Mississippi State University

Advisor

Warkentin, Merrill

Committee Member

Vance, Anthony

Committee Member

Marett, Kent

Committee Member

Otondo, Robert F.

Committee Member

Collier, Joel

Date of Degree

4-30-2021

Original embargo terms

Visible to MSU only for 2 years

Document Type

Dissertation - Campus Access Only

Major

Management Information Systems

Degree Name

Doctor of Philosophy

College

College of Business

Department

Department of Management and Information Systems

Abstract

The purpose of this study is to explore how to make persuasive messages effective to sufficiently motivate individuals to form good security practice through two aspects - affect valence-based message and message framing effect.

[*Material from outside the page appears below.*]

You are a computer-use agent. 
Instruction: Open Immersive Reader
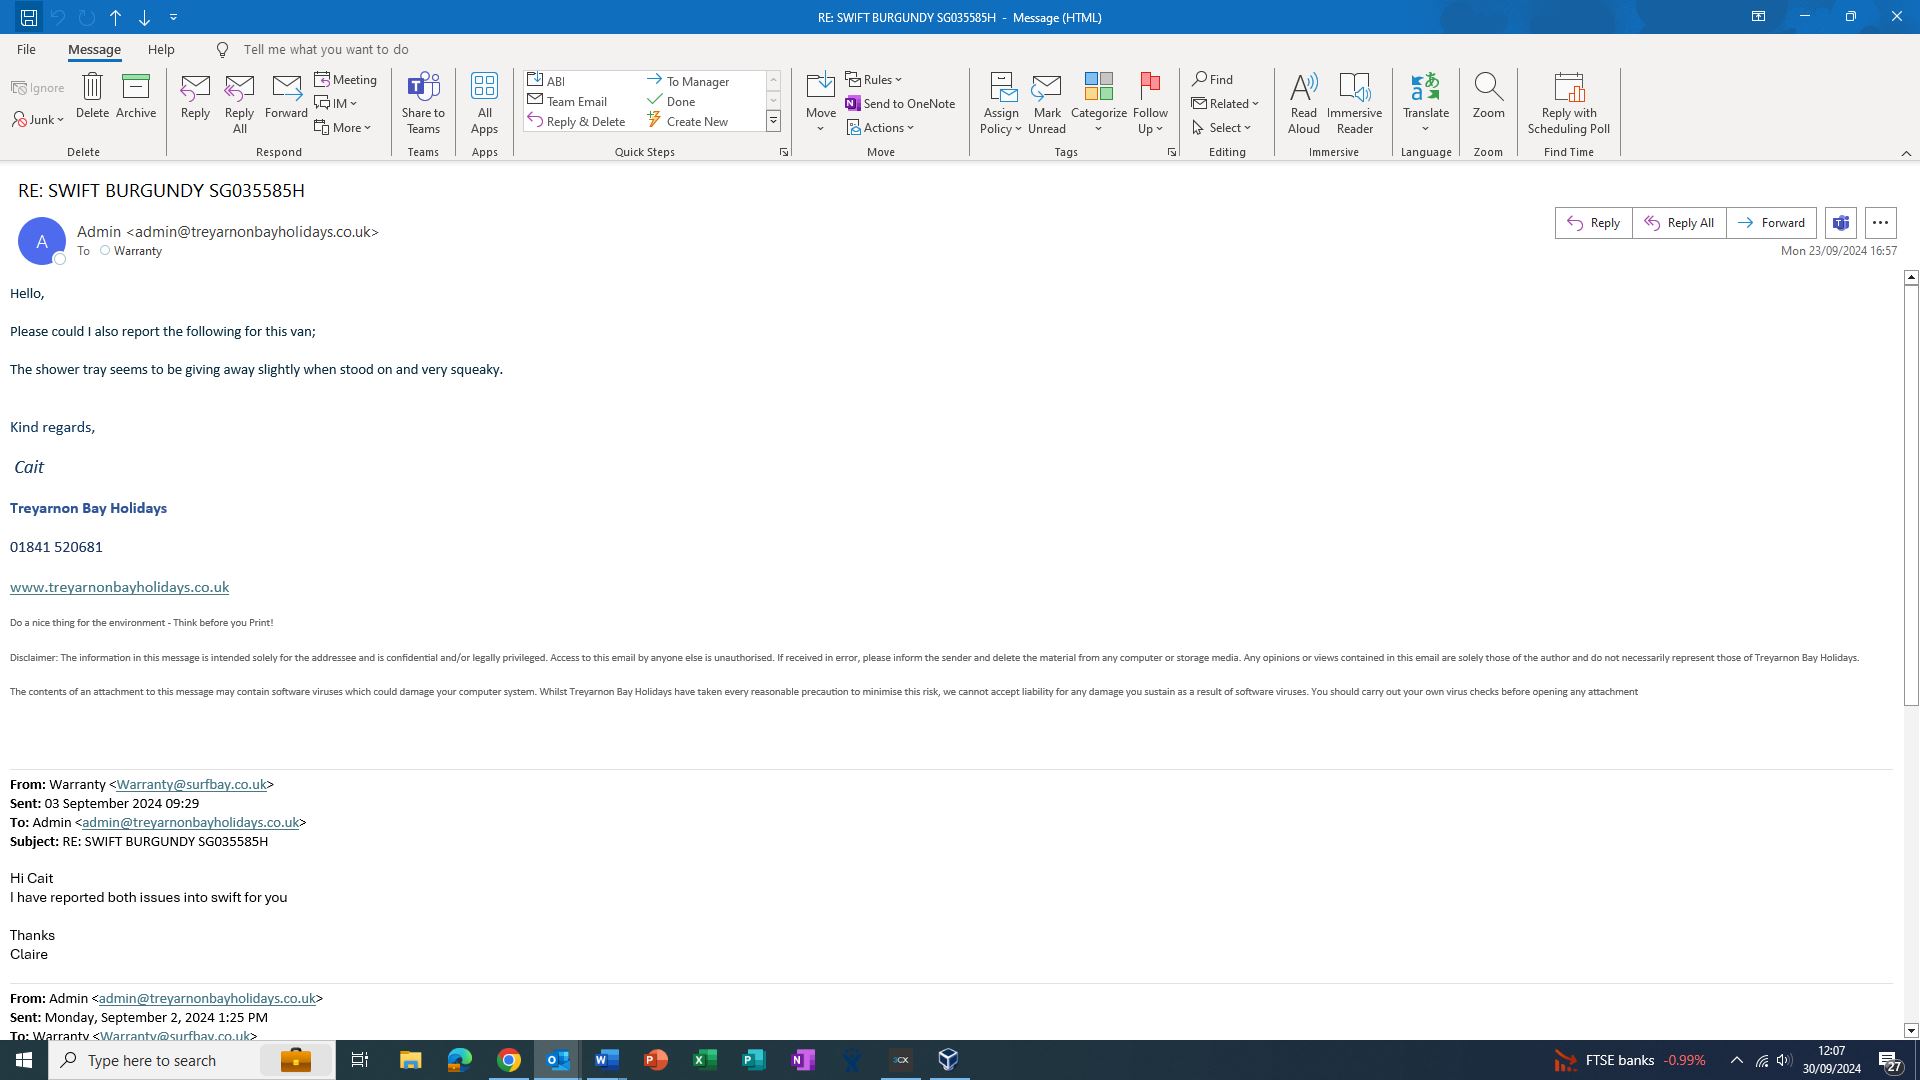[x=1354, y=102]
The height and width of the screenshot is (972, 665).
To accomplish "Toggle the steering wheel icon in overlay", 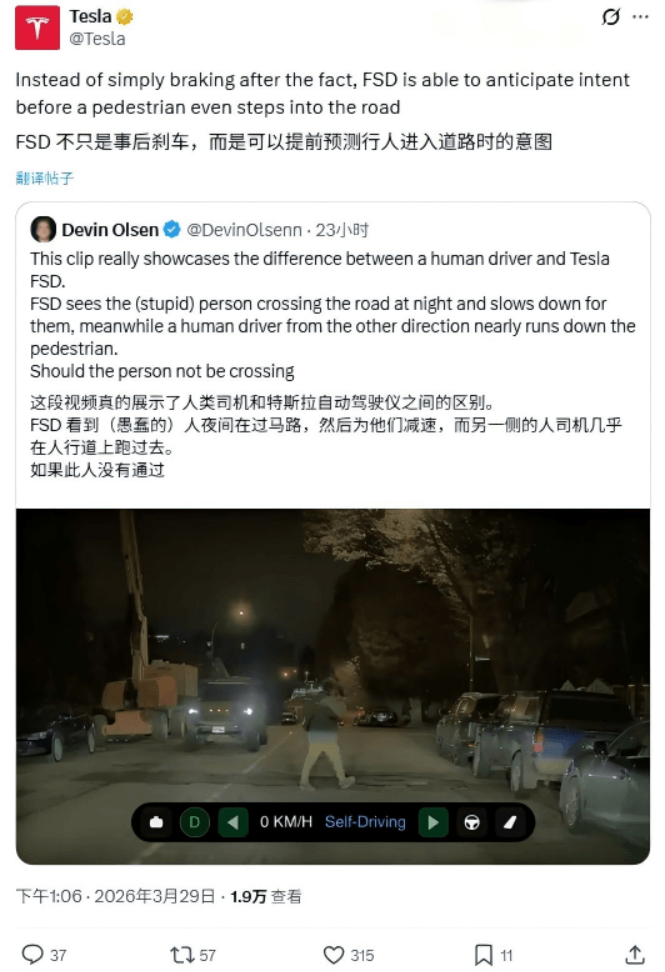I will point(472,822).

The two emotional appeals examined in this study include traditional fear appeals and humor appeals. Fear appeals, arousing people's fear to persuade them to take precautionary actions, are predominant in the literature of information security. By contrast, humorous messages have been found to induce positive affect, reduce negativity, and enhance message acceptance. In addition, messages can be illustrated in a broader context or can be presented with particular examples tailored to individuals' decision-making. The effects of these two ways - thematic and episodic frames - are also investigated in the fear and humor appeals. A multi-group experimental design is adopted to examine the hypotheses. 577 valid responses were collected from college students at Mississippi State University via a professional platform. Followed by a number of rigorous analysis, the results indicate that a humor appeal is more effective when framed in a thematic frame. Furthermore, issue relevance and gender difference are salient factors that can influence the interaction between affect valence and message frame. Additionally, both abstract and concrete fear appeals demonstrated a stronger impact than concrete humor appeals on individuals' intent to follow the positive security practice. However, there is no evidence that concrete fear appeals are more superior to abstract ones. It's not found that humor appeals are more effective than traditional fear appeals when promoting cybersecurity threats.